I am hearing B of A just stopped all Commercial RE lending. They were about the only ones doing any.

Sacramento Republic Of CA.

At 12/17/2008 6:31 PM, Blogger Monkeesfan said...

Walt G. - I understand that about manufacturing, but I'm tired of the bashing of "corporate welfare" that goes on. We need intelligent conversation about issues like this; the screaming of people like Mika has dominated the discussion far too much and added nothing to it.

At 12/17/2008 9:19 PM, Anonymous Anonymous said...

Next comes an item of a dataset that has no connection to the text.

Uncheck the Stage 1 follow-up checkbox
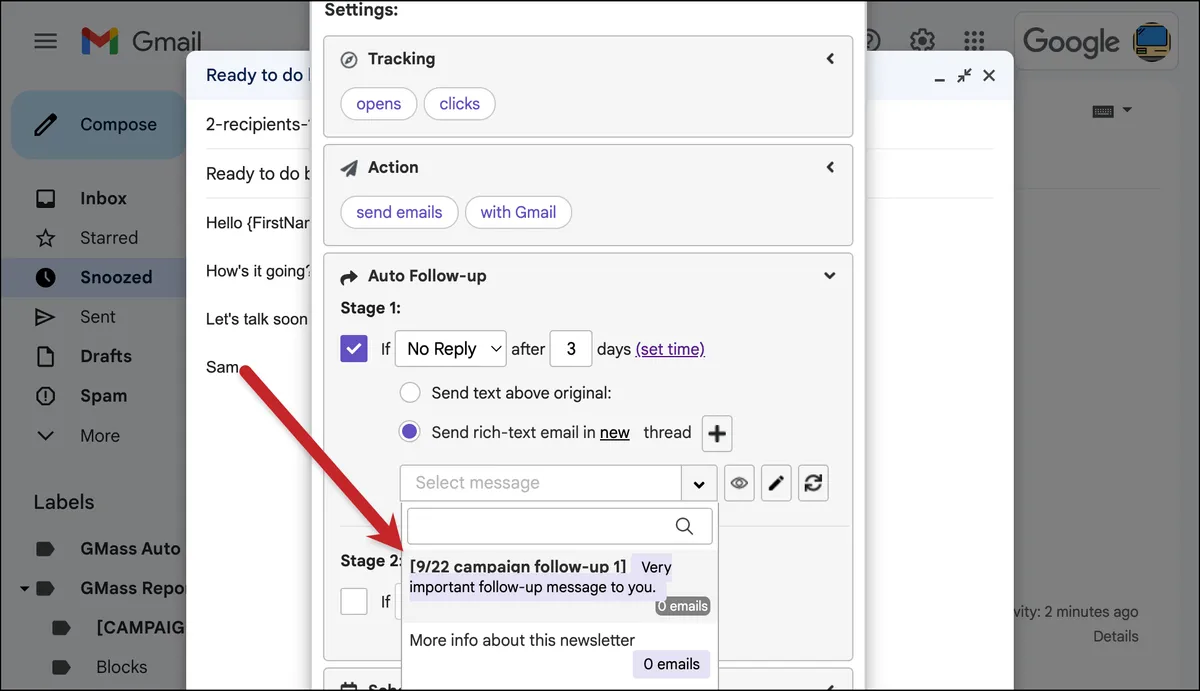Screen dimensions: 1200x691 (x=354, y=349)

I look at all the government initiatives to bring in business and it seems to me, it's the equivalent of not watering your house plants except for the expensive one. I love the story of Buck Knives looking to flee Kulifornia and bypassing Oregon for Idaho. Oregon even offered to sweeten the deal with deferred taxes, but cheap land and labor won.

At 12/18/2008 12:32 AM, Anonymous Anonymous said...

Isn't this a logical outcome of federalism?

States are competing with each other for tax base, taxpayers, etc. So it should be hardly a surprise that states give away billions to business and impose regressive taxes on individuals.

At 12/18/2008 12:34 AM, Anonymous Anonymous said...

Mika said:

"sn't it interesting - even amusing - that conservatives have always incessantly decried government welfare for indigent individuals, but have silently looked the other way when massive abatements or grants have been bestowed upon large wealthy corporations."

Neither interesting nor amusing; only a logical outcome under federalism.

At 12/18/2008 12:37 AM, Anonymous Anonymous said...

Monkeestan said:

"No Mika, it isn't interesting, because corporations produce wealth; indigent individuals don't."

Fortunately, conservatives also know how to reduce poverty - tax it!

Reagan takes the prize for his brilliant idea to effectively tax the earnings of welfare recipients at 100 percent.